The release of the 2019 Stability Index from the Children’s Commissioner on 01 August, has reported an increase in the number of teenagers in the care system bouncing around it, changing homes and families, schools and social workers.
This report is worrying as without stability, anyone would struggle to take hold of their life, and for some of the most vulnerable to be denied a chance to settle down into a safe environment, feel part of a family, a school, a community and to feel loved, are often the ones most at risk of exploitation.
The index shows how the profile and needs of children in care has changed over the last five years, driven by a growing share of older children and teenage care entrants who have more complex needs and potentially more expensive living arrangements. They are six times more likely than children under 13 to be living in residential or secure children’s homes, and nearly half are living in privately-run accommodation.

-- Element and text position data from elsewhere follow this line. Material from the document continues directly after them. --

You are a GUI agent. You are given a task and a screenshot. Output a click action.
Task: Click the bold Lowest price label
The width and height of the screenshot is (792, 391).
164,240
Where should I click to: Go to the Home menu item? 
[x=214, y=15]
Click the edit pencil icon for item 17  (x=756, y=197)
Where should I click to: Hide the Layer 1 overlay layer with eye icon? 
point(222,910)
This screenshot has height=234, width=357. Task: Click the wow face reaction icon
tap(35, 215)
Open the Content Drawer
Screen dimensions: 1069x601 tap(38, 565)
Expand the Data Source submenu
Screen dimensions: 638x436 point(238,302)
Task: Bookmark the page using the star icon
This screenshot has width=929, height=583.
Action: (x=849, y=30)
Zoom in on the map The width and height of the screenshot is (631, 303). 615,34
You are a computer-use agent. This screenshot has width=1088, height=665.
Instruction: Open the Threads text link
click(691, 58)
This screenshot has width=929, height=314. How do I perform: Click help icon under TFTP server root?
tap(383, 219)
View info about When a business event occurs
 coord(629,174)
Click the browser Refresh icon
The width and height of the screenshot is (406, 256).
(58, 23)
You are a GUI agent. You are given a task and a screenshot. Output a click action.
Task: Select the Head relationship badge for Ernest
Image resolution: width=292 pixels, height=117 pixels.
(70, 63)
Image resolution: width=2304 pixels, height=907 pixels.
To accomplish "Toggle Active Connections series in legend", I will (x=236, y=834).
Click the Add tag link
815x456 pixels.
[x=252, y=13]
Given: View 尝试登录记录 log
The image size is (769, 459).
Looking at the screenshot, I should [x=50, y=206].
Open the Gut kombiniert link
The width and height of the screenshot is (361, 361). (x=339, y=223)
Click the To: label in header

It is clear from this report, that the care system is struggling to cope and there is a need for more investment in it. Nonetheless, care experienced young people need to be at the heart of how the system changes for the better, their experiences should be heard, and their voices help shape and influence the services that are developed to support them.
At Leicestershire Cares, we believe in an inclusive and safe Leicester, Leicestershire and Rutland where nobody is left behind, and all children and young people are supported to reach their full potential. We are working with young people with care experience to participate in groups that offer support, opportunities to make new friends, learn new skills, have fun, find accommodation and work, but also get their voice heard and share their issues and concerns with those who make the decisions. This dialog is needed between care leavers and decision makers, so they are better placed to understand and support the care leaver needs.
Anne Longfield, the Children’s Commissioner for England said in the 2019 Stability Index report: “All children in care have a right to expect that the state does all it can to improve their chances of growing up in stable and loving environments”. This is true, however, until then, organisations that can broker partnerships between business, local government, schools and community groups so they can share skills and knowledge to deliver lasting positive change for the most vulnerable, will continue to be vital in care experienced young peoples lives.